◆ Work task:
Reproduce every entry that follows word for word, but omit the images.

----------

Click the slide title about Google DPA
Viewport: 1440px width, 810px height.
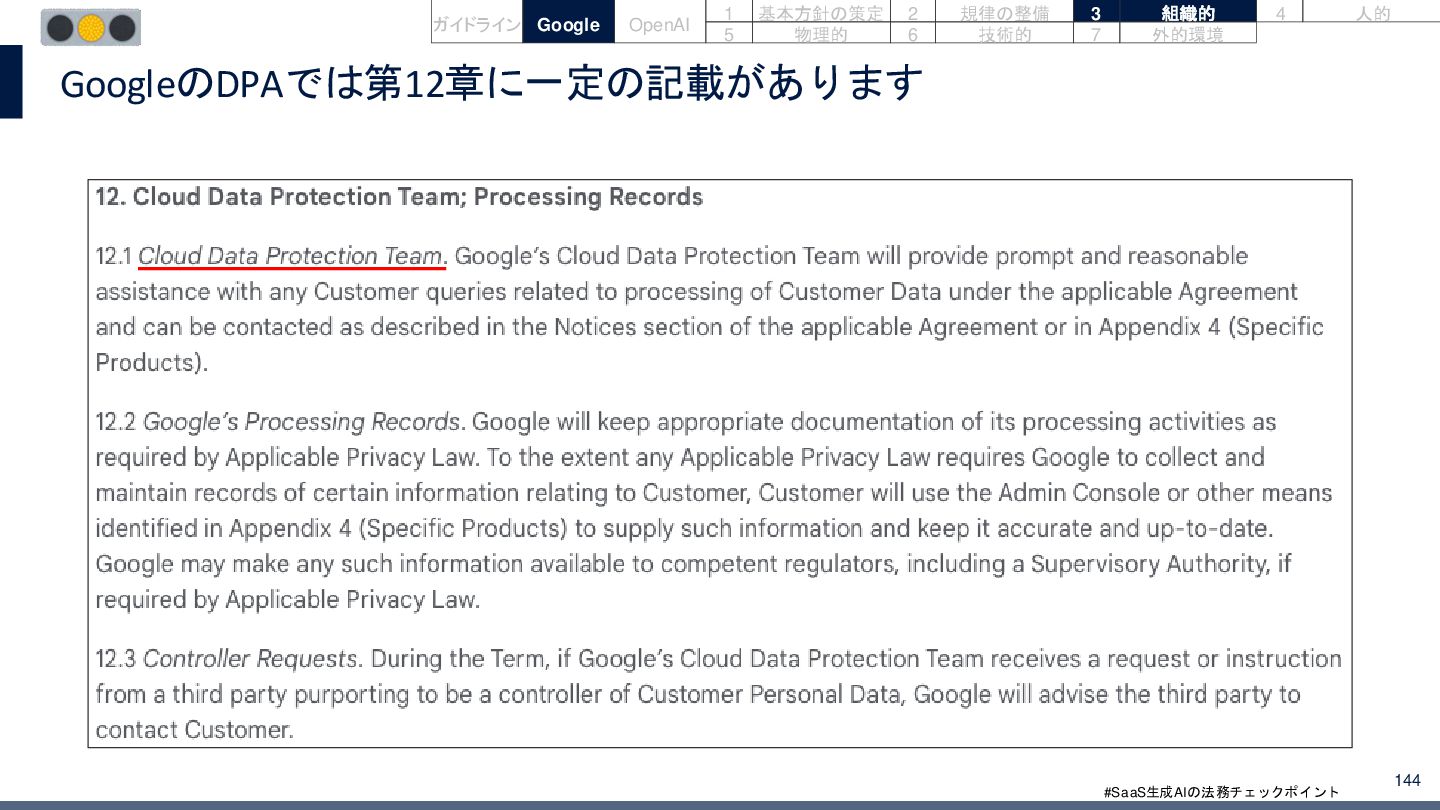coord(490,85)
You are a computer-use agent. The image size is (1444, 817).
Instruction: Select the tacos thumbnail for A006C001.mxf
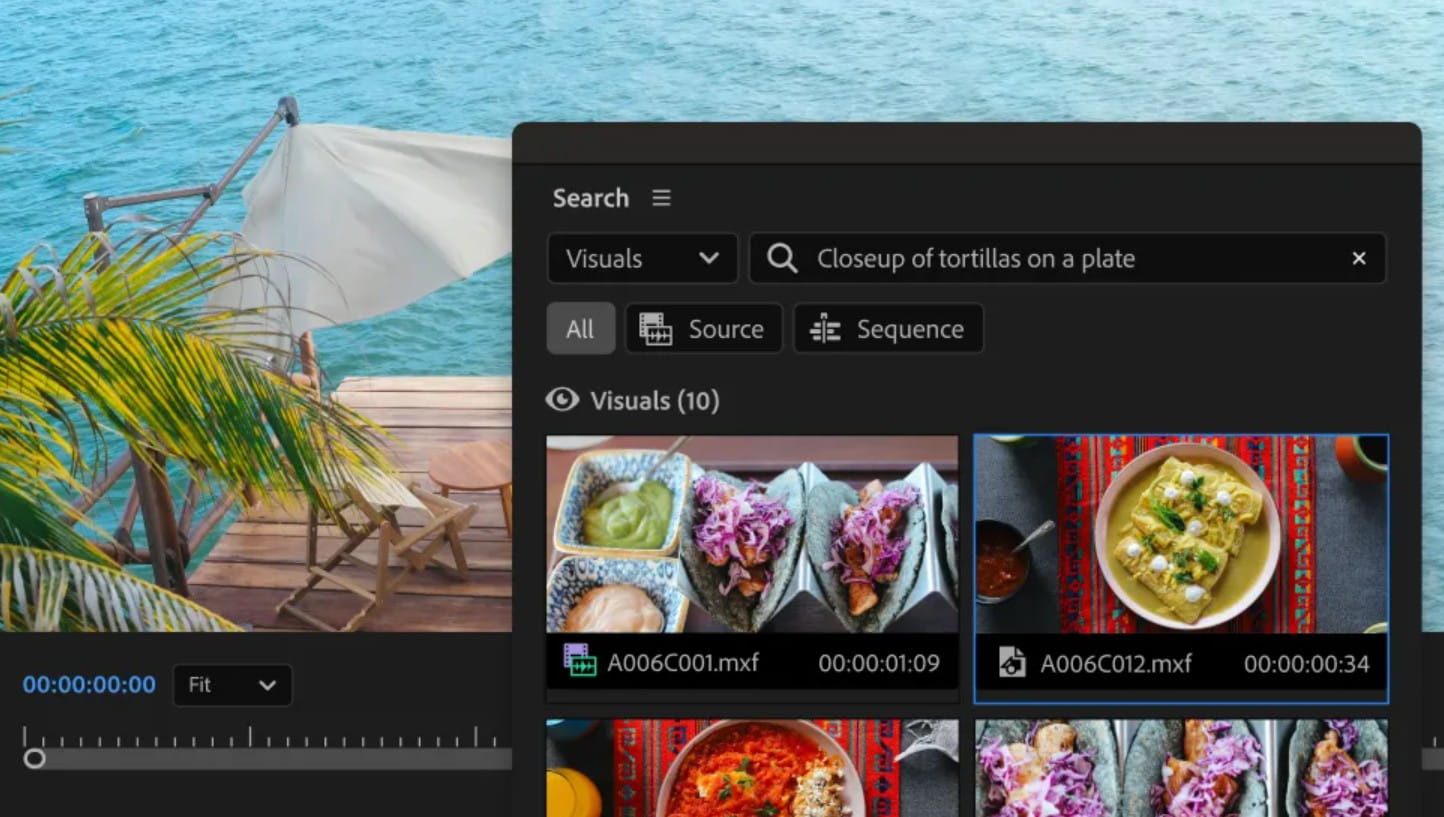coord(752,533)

----------

◆ Written answer:
Click the slide title about Google DPA
Viewport: 1440px width, 810px height.
coord(490,85)
You are a computer-use agent. The image size is (1444, 817).
Instruction: Select the tacos thumbnail for A006C001.mxf
coord(752,533)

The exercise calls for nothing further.